Pędzili. Na piasku, który niósł ich uliczkami, z powrotem ku opuszczonej grupie. Mieli zostać z tyłu by uniknąć wykrycia od razu, tymczasem wyszło im coś wręcz przeciwnego - sami wpadli w pułapkę. No, na razie jeszcze
wpadali, choć szybkość, z jaką przemieszczali się lotnicy, naprawdę nie napawała optymizmem.
-
Nie uciekniemy tym Dohito, lecą nam na spotkanie - poinformowała Arashiego, przynajmniej wygodnie sterowało się chmurą gdy miało się wizję z oczka -
A za nami dwóch, pewnie Haretsu. Składają pieczęcie. Z przodu nowe bomby, ale się tu ciepło zrobi!
Najgorsze były te ptakie, zdecydowanie zbyt szybkie. Nie pisali się na walkę z Douhito, a w każdym razie Suzka jakoś nie brała tego do tej pory pod uwagę. Nawet teraz, gdy mogła wyciągnąć ku nim swój piach i napoić go ich krwią, a przynajmniej spróbować, nie zdecydowała się. Coś innego jednak przyszło jej do głowy.
Czy reberu dałoby radę takiego ptaka pochwycić?
Ustawiła chmurkę tak, by ewentualny zasięgowy atak Haretsu, lecąc po linii prostej, miał na swojej drodze także Douhito z przeciwnej strony.
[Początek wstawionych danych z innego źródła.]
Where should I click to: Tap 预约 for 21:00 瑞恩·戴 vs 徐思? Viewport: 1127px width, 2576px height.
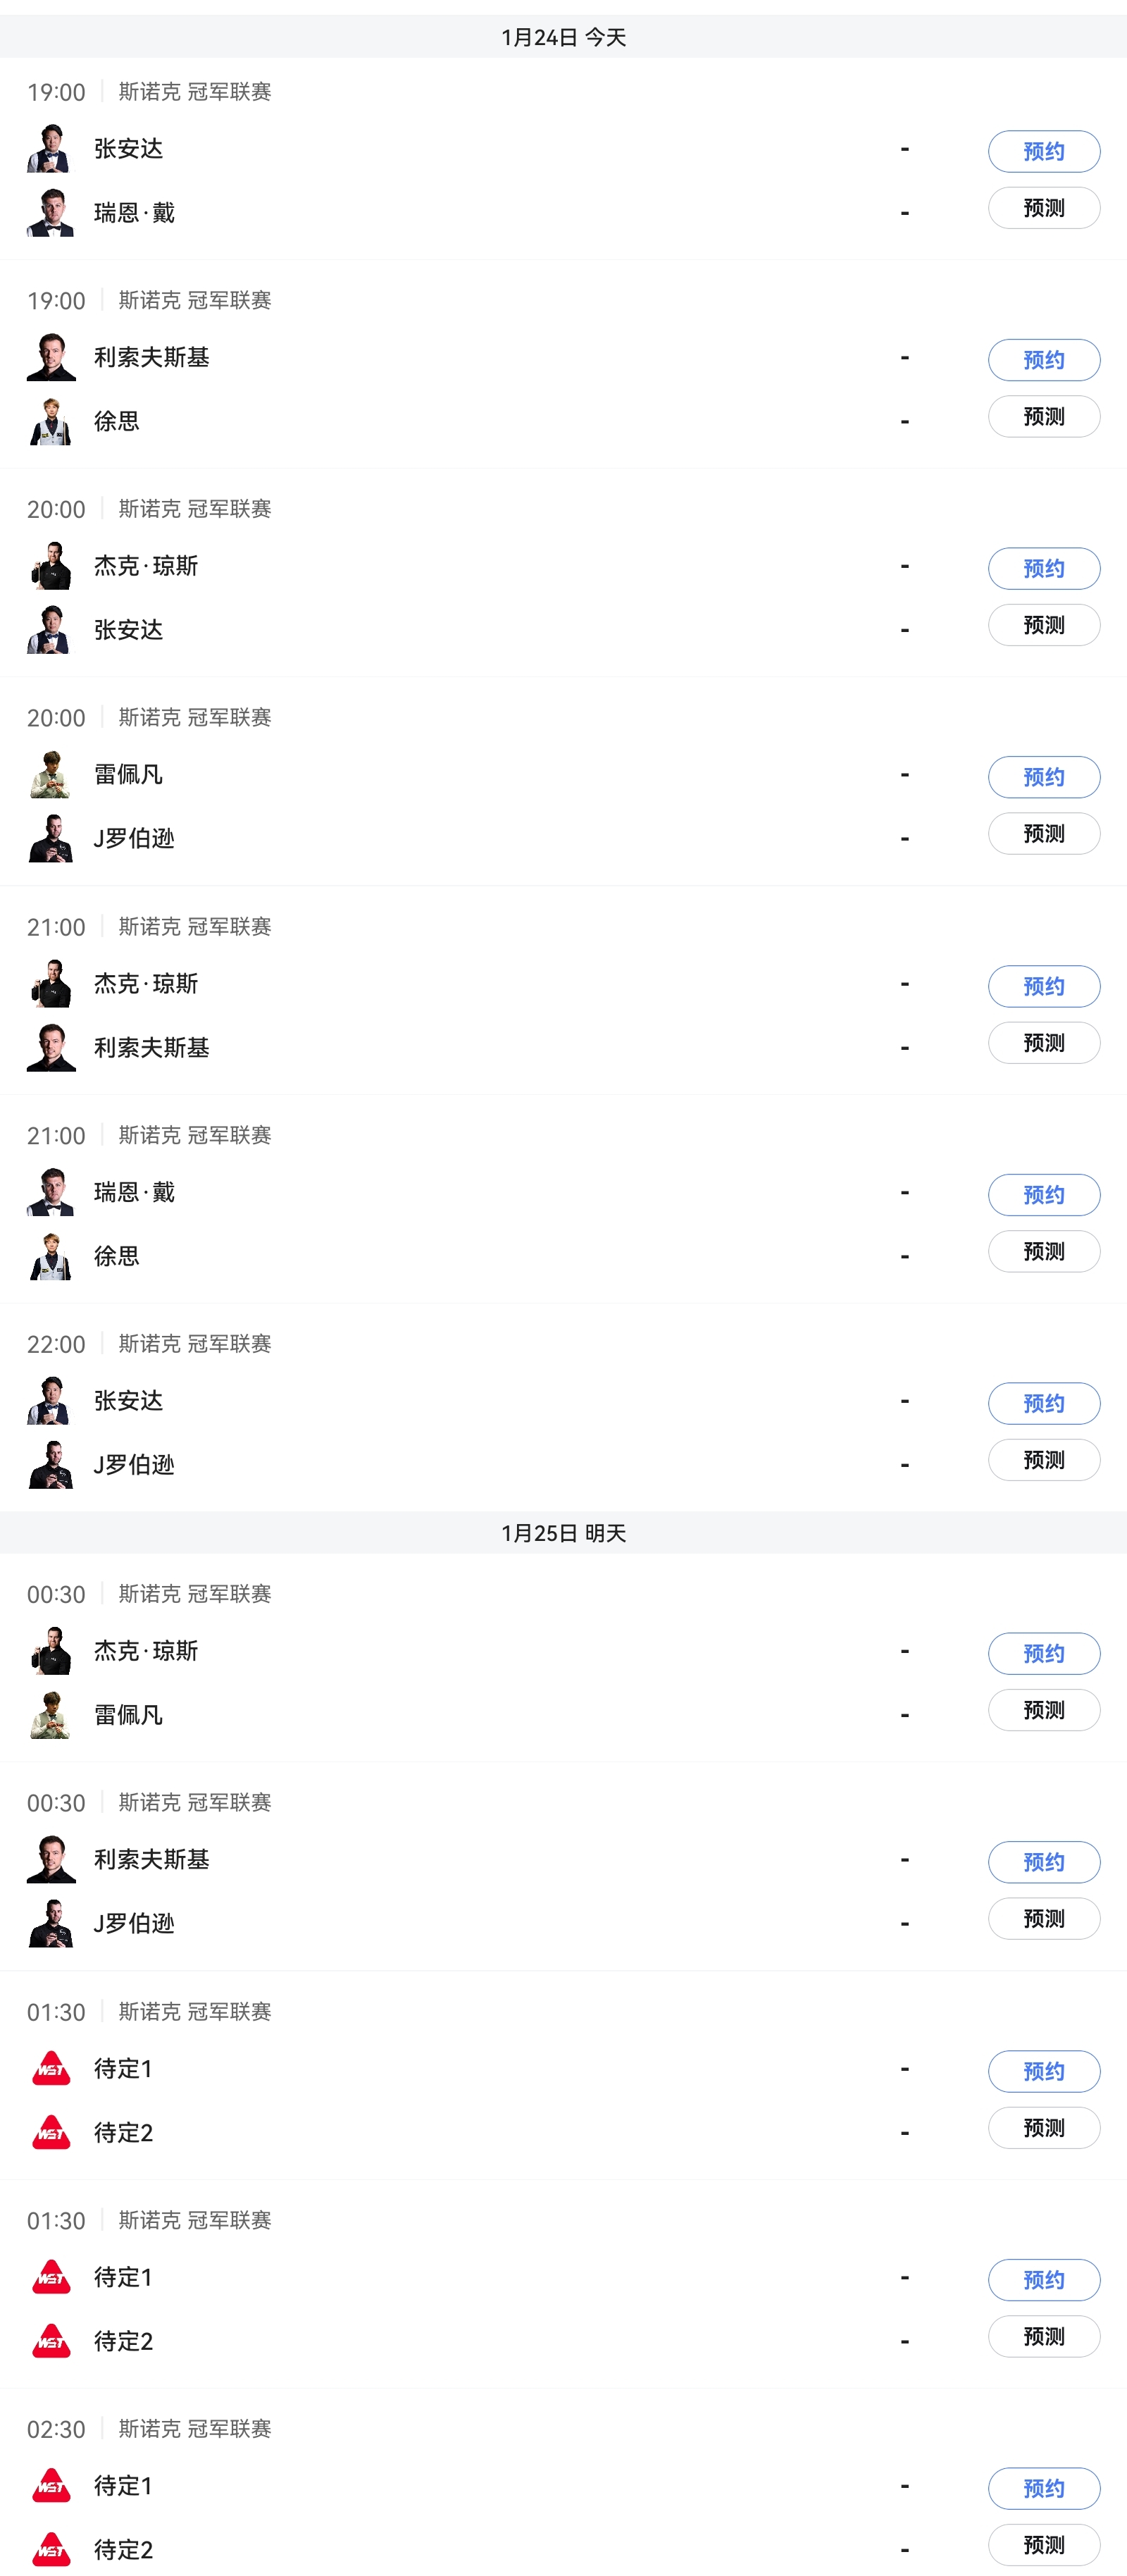click(1043, 1195)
Obserwując wszystko piaskowym okiem zamierzała bowiem w ostatniej chwili (odpowiednio do szybkości techniki oczywiście, jeśli wystrzeli w tempie ledwie widocznym dla oka to Suzkanie będzie czekac na nic) skręcić ostro w bok, pozwalając by potencjalni "sojusznicy" zaatakowali samych siebie. Prosili ją, by nie atakowała Dohito, no i technicznie atakować nie zamierzała.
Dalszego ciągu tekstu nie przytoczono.